# Exercise directions
All of the entries below should be copied exactly as they appear.

** Data excerpts follows **

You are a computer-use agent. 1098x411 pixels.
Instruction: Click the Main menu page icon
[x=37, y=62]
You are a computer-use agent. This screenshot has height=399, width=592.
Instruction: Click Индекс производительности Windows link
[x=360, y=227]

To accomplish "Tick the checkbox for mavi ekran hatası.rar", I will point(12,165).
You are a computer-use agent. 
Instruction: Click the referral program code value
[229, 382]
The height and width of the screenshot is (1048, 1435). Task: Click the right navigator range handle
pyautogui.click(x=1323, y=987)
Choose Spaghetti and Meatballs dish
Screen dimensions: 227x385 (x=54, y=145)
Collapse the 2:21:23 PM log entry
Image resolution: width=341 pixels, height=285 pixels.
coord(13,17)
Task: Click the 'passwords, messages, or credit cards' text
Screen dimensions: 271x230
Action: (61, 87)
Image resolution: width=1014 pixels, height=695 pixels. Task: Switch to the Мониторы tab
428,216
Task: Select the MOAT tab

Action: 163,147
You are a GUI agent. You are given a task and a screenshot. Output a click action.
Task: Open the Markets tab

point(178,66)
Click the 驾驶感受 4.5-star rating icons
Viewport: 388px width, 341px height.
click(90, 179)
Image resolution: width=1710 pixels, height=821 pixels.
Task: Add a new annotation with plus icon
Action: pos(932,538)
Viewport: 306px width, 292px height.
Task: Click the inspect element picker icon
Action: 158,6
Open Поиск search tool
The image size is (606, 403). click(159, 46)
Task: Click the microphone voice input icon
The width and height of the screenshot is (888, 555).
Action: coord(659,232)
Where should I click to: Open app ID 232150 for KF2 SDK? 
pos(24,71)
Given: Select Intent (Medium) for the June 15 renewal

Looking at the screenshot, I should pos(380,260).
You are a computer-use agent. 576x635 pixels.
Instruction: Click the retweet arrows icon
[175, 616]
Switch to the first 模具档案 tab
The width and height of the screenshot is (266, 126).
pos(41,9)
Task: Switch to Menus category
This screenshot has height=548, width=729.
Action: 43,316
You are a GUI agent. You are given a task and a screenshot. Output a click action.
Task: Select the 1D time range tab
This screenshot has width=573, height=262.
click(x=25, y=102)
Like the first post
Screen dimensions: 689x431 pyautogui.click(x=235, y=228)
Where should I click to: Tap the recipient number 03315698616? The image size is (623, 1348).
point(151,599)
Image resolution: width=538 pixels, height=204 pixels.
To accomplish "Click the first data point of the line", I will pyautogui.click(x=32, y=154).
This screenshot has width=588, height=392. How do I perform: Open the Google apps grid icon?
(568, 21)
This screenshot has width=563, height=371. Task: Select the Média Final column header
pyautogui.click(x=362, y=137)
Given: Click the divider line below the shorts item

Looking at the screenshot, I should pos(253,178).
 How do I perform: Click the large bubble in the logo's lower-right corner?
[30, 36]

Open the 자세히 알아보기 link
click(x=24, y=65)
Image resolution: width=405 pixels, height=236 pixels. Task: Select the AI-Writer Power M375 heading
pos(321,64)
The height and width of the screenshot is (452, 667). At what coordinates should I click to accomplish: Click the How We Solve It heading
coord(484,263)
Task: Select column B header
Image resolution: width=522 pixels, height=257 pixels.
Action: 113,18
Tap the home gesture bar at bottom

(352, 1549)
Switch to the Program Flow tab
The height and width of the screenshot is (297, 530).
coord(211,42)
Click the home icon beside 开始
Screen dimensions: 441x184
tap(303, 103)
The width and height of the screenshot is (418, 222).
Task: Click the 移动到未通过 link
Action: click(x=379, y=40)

** End of Data excerpts **

# Reply
You are a computer-use agent. 1098x411 pixels.
Instruction: Click the Main menu page icon
[x=37, y=62]
You are a computer-use agent. This screenshot has height=399, width=592.
Instruction: Click Индекс производительности Windows link
[x=360, y=227]

To accomplish "Tick the checkbox for mavi ekran hatası.rar", I will point(12,165).
You are a computer-use agent. 
Instruction: Click the referral program code value
[229, 382]
The height and width of the screenshot is (1048, 1435). Task: Click the right navigator range handle
pyautogui.click(x=1323, y=987)
Choose Spaghetti and Meatballs dish
Screen dimensions: 227x385 (x=54, y=145)
Collapse the 2:21:23 PM log entry
Image resolution: width=341 pixels, height=285 pixels.
coord(13,17)
Task: Click the 'passwords, messages, or credit cards' text
Screen dimensions: 271x230
Action: (61, 87)
Image resolution: width=1014 pixels, height=695 pixels. Task: Switch to the Мониторы tab
428,216
Task: Select the MOAT tab

Action: 163,147
You are a GUI agent. You are given a task and a screenshot. Output a click action.
Task: Open the Markets tab

point(178,66)
Click the 驾驶感受 4.5-star rating icons
Viewport: 388px width, 341px height.
click(90, 179)
Image resolution: width=1710 pixels, height=821 pixels.
Task: Add a new annotation with plus icon
Action: pos(932,538)
Viewport: 306px width, 292px height.
Task: Click the inspect element picker icon
Action: 158,6
Open Поиск search tool
The image size is (606, 403). click(159, 46)
Task: Click the microphone voice input icon
The width and height of the screenshot is (888, 555).
Action: coord(659,232)
Where should I click to: Open app ID 232150 for KF2 SDK? 
pos(24,71)
Given: Select Intent (Medium) for the June 15 renewal

Looking at the screenshot, I should pos(380,260).
You are a computer-use agent. 576x635 pixels.
Instruction: Click the retweet arrows icon
[175, 616]
Switch to the first 模具档案 tab
The width and height of the screenshot is (266, 126).
pos(41,9)
Task: Switch to Menus category
This screenshot has height=548, width=729.
Action: 43,316
You are a GUI agent. You are given a task and a screenshot. Output a click action.
Task: Select the 1D time range tab
This screenshot has width=573, height=262.
click(x=25, y=102)
Like the first post
Screen dimensions: 689x431 pyautogui.click(x=235, y=228)
Where should I click to: Tap the recipient number 03315698616? The image size is (623, 1348).
point(151,599)
Image resolution: width=538 pixels, height=204 pixels.
To accomplish "Click the first data point of the line", I will pyautogui.click(x=32, y=154).
This screenshot has width=588, height=392. How do I perform: Open the Google apps grid icon?
(568, 21)
This screenshot has width=563, height=371. Task: Select the Média Final column header
pyautogui.click(x=362, y=137)
Given: Click the divider line below the shorts item

Looking at the screenshot, I should pos(253,178).
 How do I perform: Click the large bubble in the logo's lower-right corner?
[30, 36]

Open the 자세히 알아보기 link
click(x=24, y=65)
Image resolution: width=405 pixels, height=236 pixels. Task: Select the AI-Writer Power M375 heading
pos(321,64)
The height and width of the screenshot is (452, 667). At what coordinates should I click to accomplish: Click the How We Solve It heading
coord(484,263)
Task: Select column B header
Image resolution: width=522 pixels, height=257 pixels.
Action: 113,18
Tap the home gesture bar at bottom

(352, 1549)
Switch to the Program Flow tab
The height and width of the screenshot is (297, 530).
coord(211,42)
Click the home icon beside 开始
Screen dimensions: 441x184
tap(303, 103)
The width and height of the screenshot is (418, 222).
Task: Click the 移动到未通过 link
Action: click(x=379, y=40)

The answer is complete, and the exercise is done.